The safety advice is pretty typical for the time, which I assume to be pre-Bike Boom, and relatively benign - mostly phrased as what Johnny does or doesn't do.

"Johnny Doesn't . . . "

Johnny Doesn't Wobble - on purpose or by accident. "Be sure you ride your bike well before you go out on the highway." Well, at least they admit he's allowed on the roads - but I'm a little surprised they encourage kids (the obvious target audience) to ride on the highways

Johnny Doesn't Let Anyone Sit On His Lap - Ever.

Johnny Doesn't Hog the Road. "Always ride single file. And just like slow cars . . . keep right so faster cars can pass."

Johnny Doesn't Hitch a Ride. "Ever run head-on into a wall? You will if that car stops"

"Johnny Does . . . "

Johnny Observes All Traffic Signs. "For extra safety, he walks his bike across busy intersections. You should too." A bike is "equal" to a car -- but don't go getting any ideas now. 

Johnny Looks Before He Leaps. "Cars don't barge out of driveways and alleys into traffic. You shouldn't either." (except when they DO!).

Johnny Uses Directional Signals. That's nice -- I encounter a lot of drivers who don't.

Johnny Has Lights for Night Riding. "And a horn or bell, too." Funny thing, when the CPSC started regulating bikes in the 1970s, they specifically decided NOT to require lights.
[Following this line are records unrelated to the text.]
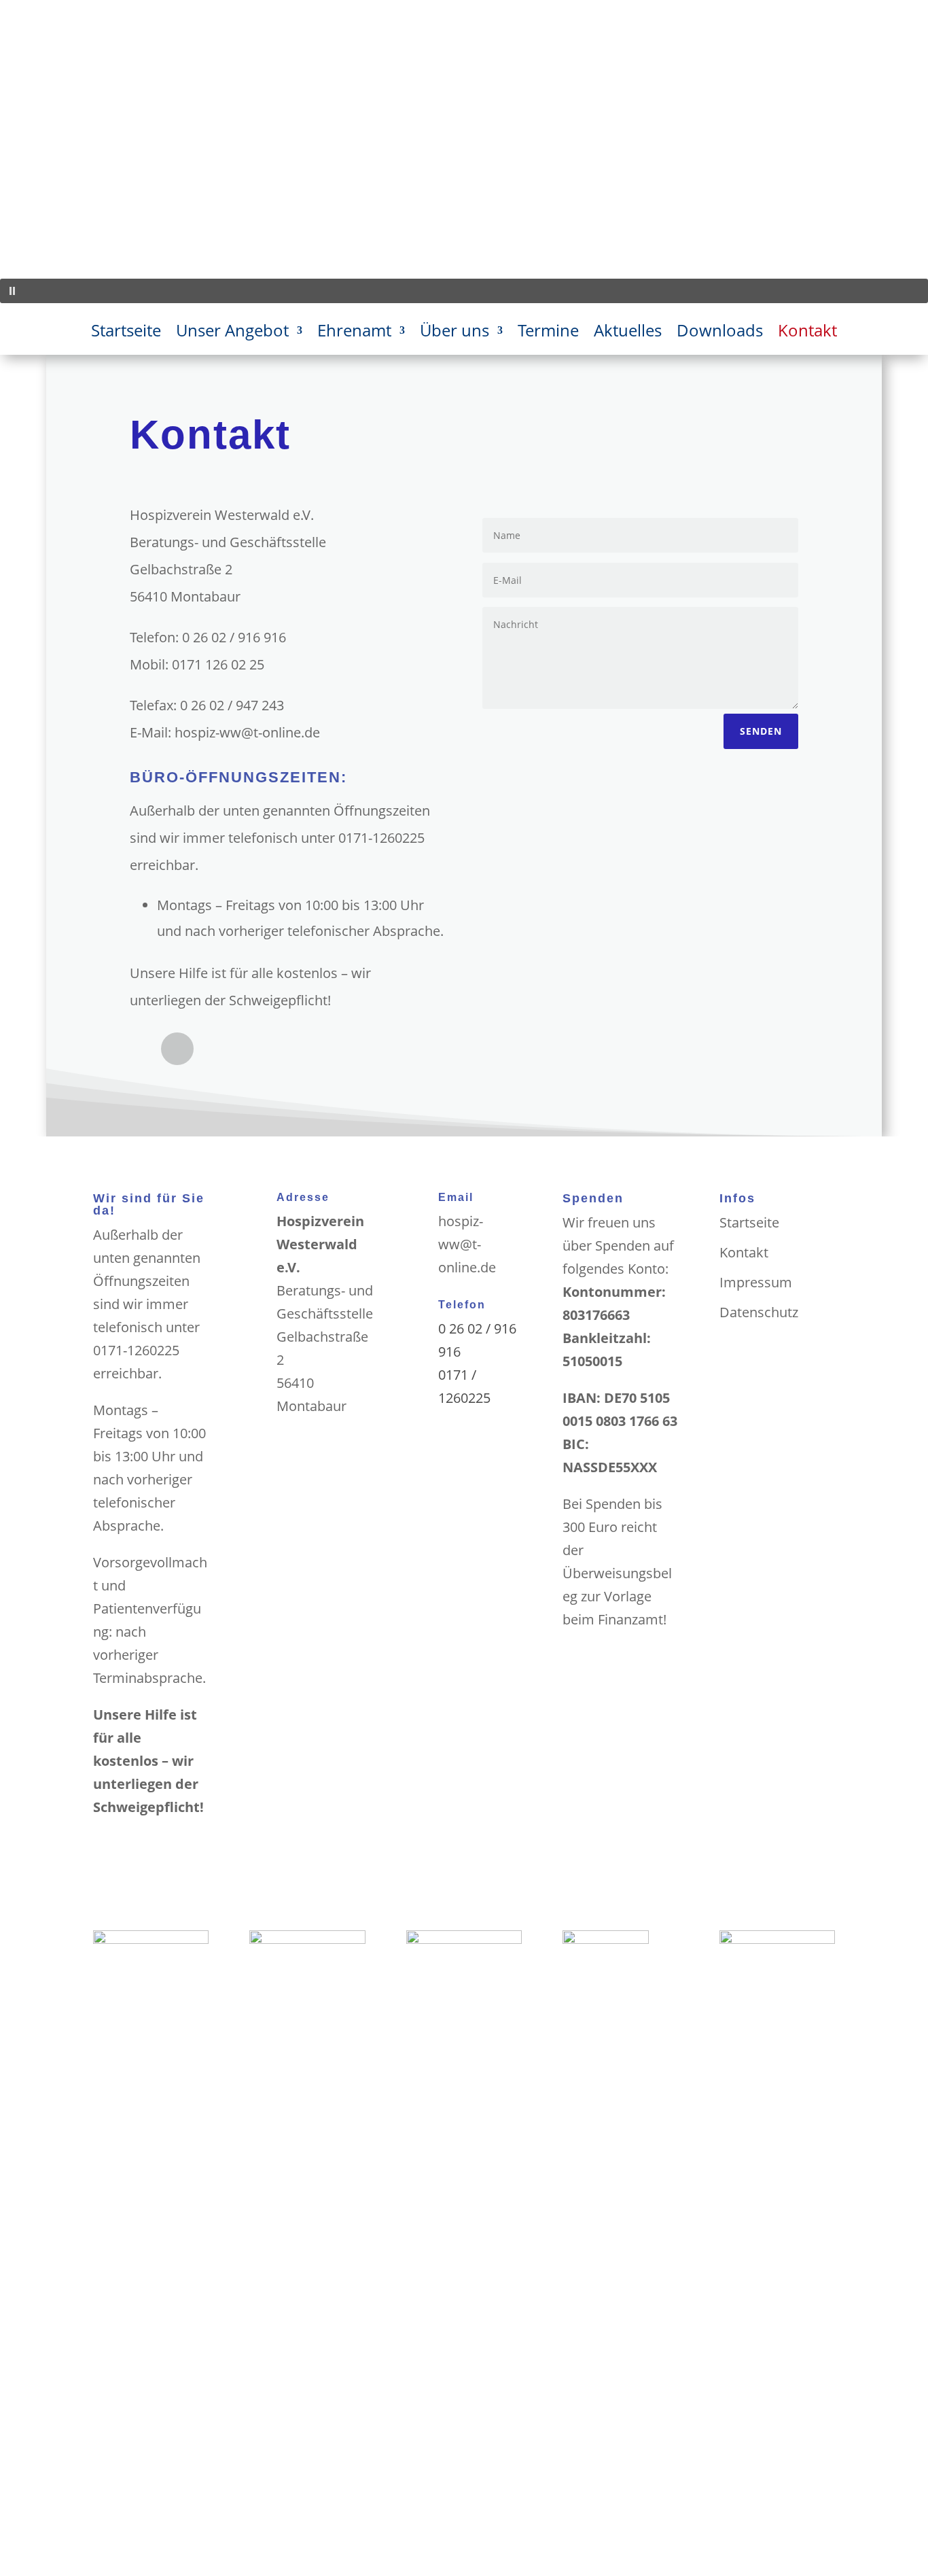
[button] (464, 291)
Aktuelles (628, 333)
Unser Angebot (232, 333)
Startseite (126, 333)
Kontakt (807, 333)
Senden (761, 731)
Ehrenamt (354, 333)
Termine (548, 333)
But yes - definitely use them.

The tailfins on that car give a clue as to the age of this thing.

"Safe Bike Riders Like Johnny Make Skillful Drivers"

Now there's something I can definitely get behind. I'm convinced that people who routinely ride with traffic are generally more observant and better able to predict the behavior of other road users. I sometimes describe it as "Spidey Sense" - and it comes from knowing how badly most drivers drive, and how clueless (or even aggressive) they can be when it comes to cyclists. I also recognize how much that carries over when I'm in my car.

The pamphlet also explains that according to state law (Pennsylvania, in this case) a bike and a car are the same - and subject to the same rules. Good to know as a cyclist - but it's something that probably bears repeating to drivers more. Equal in the eyes of the law - but the real problem to us as riders is getting drivers to recognize our rights - or even to respect us at all. Especially when their attention is compromised by that addictive attention-sucking cell phone. But then again - such things were the stuff of science fiction when this pamphlet was published.

In that same box, I found a few other old pamphlets with similar, and sometimes dated, safety advice.

The Bike Riders Rules for Safety from Employers Mutuals (sounds like an insurance company to me) suggests that kids only ride on streets where traffic is light, dismount and walk at intersections, always pull over to allow cars to pass, and (oddly, if you ask me) always park your bike on the sidewalk. 

The ABC of Safe Bicycle Riding from the Bicycle Safety League looks to me like something that would have been hanging from the handlebars on a new bike in the early '50s.

There was another one that was more like a little handbook than a pamphlet: Fun on Wheels from The Insurance Office.

This one has so much to it I may have to save it for another post. But it all begs the question, where the heck (and when, and why?) did I get all these things?